(Records to use)

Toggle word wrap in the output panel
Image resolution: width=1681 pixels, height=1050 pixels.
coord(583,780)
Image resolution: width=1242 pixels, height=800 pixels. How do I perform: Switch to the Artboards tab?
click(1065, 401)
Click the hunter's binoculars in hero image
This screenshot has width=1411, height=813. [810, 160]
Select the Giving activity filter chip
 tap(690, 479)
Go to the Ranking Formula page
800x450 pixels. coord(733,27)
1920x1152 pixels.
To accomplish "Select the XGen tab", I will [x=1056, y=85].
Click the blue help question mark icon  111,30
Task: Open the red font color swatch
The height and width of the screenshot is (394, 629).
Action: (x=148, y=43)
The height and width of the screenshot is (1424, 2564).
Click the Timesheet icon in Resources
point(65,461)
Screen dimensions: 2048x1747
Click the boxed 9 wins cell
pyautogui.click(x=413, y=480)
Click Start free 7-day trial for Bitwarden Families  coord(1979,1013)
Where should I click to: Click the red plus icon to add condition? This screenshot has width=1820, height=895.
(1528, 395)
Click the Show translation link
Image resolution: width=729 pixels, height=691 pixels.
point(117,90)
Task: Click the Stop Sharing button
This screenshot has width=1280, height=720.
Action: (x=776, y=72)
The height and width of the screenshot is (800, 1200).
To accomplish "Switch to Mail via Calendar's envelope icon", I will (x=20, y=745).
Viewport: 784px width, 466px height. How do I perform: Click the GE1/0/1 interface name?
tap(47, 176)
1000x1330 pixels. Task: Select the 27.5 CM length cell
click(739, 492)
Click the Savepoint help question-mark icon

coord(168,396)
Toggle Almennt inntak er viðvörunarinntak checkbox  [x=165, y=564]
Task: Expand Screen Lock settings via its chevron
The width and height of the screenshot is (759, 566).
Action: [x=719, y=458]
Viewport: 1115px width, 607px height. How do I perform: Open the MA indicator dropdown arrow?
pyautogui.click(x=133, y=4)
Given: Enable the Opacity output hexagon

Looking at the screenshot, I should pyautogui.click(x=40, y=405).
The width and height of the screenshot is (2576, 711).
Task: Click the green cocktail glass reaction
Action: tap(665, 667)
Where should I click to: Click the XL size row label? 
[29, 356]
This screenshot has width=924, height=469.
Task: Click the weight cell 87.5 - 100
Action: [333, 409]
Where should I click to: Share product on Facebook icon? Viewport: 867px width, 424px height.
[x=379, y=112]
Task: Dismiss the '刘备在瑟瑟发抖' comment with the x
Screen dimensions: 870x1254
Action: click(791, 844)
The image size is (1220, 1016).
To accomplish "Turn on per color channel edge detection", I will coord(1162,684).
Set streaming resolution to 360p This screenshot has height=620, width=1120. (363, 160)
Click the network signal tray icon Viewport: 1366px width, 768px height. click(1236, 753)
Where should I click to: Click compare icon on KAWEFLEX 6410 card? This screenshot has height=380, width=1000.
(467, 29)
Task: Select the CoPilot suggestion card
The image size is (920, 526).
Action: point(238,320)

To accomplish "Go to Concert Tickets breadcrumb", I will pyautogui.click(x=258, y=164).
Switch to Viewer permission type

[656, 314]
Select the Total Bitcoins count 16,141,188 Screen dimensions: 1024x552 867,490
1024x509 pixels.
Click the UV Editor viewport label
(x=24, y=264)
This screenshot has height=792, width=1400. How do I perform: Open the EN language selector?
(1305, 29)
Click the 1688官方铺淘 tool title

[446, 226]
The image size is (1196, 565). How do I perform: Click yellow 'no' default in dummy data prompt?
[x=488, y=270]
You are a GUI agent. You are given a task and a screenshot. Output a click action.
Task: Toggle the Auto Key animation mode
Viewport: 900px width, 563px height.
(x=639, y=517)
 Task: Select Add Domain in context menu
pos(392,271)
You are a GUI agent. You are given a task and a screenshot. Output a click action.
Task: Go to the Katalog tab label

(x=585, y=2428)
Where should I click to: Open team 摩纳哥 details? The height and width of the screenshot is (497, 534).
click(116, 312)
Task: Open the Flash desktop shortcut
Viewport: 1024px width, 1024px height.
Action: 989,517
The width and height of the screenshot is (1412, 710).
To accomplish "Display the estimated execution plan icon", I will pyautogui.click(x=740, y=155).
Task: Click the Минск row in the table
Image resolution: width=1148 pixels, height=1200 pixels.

(End Records to use)

**Exercise directions:**
Take the line containing "This screenshot has height=792, width=1400." and every line after it up to the last line of the listing, and output them exactly, with nothing else.

**Problem solution:**
This screenshot has height=792, width=1400. How do I perform: Open the EN language selector?
(1305, 29)
Click the 1688官方铺淘 tool title

[446, 226]
The image size is (1196, 565). How do I perform: Click yellow 'no' default in dummy data prompt?
[x=488, y=270]
You are a GUI agent. You are given a task and a screenshot. Output a click action.
Task: Toggle the Auto Key animation mode
Viewport: 900px width, 563px height.
(x=639, y=517)
 Task: Select Add Domain in context menu
pos(392,271)
You are a GUI agent. You are given a task and a screenshot. Output a click action.
Task: Go to the Katalog tab label

(x=585, y=2428)
Where should I click to: Open team 摩纳哥 details? The height and width of the screenshot is (497, 534).
click(116, 312)
Task: Open the Flash desktop shortcut
Viewport: 1024px width, 1024px height.
Action: 989,517
The width and height of the screenshot is (1412, 710).
To accomplish "Display the estimated execution plan icon", I will pyautogui.click(x=740, y=155).
Task: Click the Минск row in the table
Image resolution: width=1148 pixels, height=1200 pixels.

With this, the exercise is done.